Corps, Mythe, Symboles…Tabous
Une femme se souvient de la blessure du passé. Elle fut tondue en 1945 pour avoir maintenu une relation sexuelle avec un soldat allemand pendant l’occupation de la France (photo-Hiroshima...). Une femme vit la blessure du présent, séquelle de la bombe atomique en 1945. Une adaptation théâtrale récente de l'œuvre de Resnais et Duras superpose à l'action sur scène  des passages de "Pluie Noire" de Shohei Imamura tourné 30 ans plus tard.


Ils me tondent avec attention, totalement

Ce remodelage d'un film culte met en évidence la juxtaposition d'interdits à des époques distinctes. Dans "Hiroshima mon amour", la blessure passée, la violation de l'intégrité d'une française qui est tondue pour avoir enfreint le tabou de la relation avec les soldats allemands pendant l'occupation de la France. Dans "Pluie Noire" (voir scènes ci-dessous),  la blessure présente d'une japonaise, rescapée de la bombe, et qui doit cacher son cancer à la société. La force documentaire de ces deux films et, plus encore, leur coïncidence mettent en évidence comment les mythes et symboles, qui structurent tout corps social et se nourrissent  les uns des autres, encorsètent les corps individuels dans l'expression de leur désirs ou de leurs souffrances.  Encore convient-il d'ajouter que "Pluie Noire" lève le tabou sur les bombardements d'Hiroshima et Nagasaki après plus d'un demi-siècle de silence au Japon.









Vol du Tabou sur un nid de symboles
Les tabous survolent les mythes et les symboles. Tabous ancestraux liés aux traditions archaïques ou à la morale religieuse, avec la connotation de l’inquiétant, l’impur, ne pas toucher, ne pas nommer . Et aussi les interdits circonstanciels, associés aux fragmentations du tissu social que génèrent les idéologies d'une époque. Tous permettent de dénoncer, interdire, marginaliser, justifiant ainsi la barbarie: c’est la métaphore du corps social infecté, du germe qu'il faut détruire si bien dénoncé par Lang dans " M ".

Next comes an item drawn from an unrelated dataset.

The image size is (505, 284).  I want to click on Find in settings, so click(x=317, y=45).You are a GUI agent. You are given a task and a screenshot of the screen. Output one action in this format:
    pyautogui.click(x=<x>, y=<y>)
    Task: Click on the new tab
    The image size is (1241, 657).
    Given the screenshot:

«Nous autres aussi avons nos mythes que nous ne reconnaissons pas comme tels. Mythes de la connaissance historique, des idéologies politiques, du culte de l'art» nous dit Lévi-Strauss dans un commentaire sur son livre "La pensée sauvage". Comme le rappelle Fritz Lang dans "Le Mépris" citant Dante Alighieri: «Apprenez quelle est vôtre origine, vous n'avez pas été faits pour être mais pour connaître la science et la vertu».



Entrevue avec Fritz Lang


Le dossier TABOUS se poursuit avec: Affrontement des corps

Notes
[1] Hiroshima, le 6 Août 1945 à Un avion qui a reçu le baptême d’un pasteur, lequel a prié pour le succés de sa mission, lance sa bombe, Little Boy, sur la ville qui s’étend sur les bords d’une mer intérieure que les japonais appèlent la Méditerranée du Japon.
Le président des Etats-Unis, Harry Truman : «Nous avons joué deux millions de dollars sur le plus sensationnel coup de dès scientifique de l’Histoire –et nous avons gagné». (Dans la collection  Synopsis, étude de Jean-Louis Leutrat).
[2] Jean-Louis Bory dans la revue Artsept- Janvier 1963.
[3] Tabou, ou « Ne pas toucher » :  Mot d’origine polynésienne, illustré par le film de Murnau où la jeune Reri, après la mort d’un chef religieux, est déclarée tabou, c’est-à-dire religieusement sacrée, intouchable, dont la virginité représente le symbole protecteur de toute la communauté.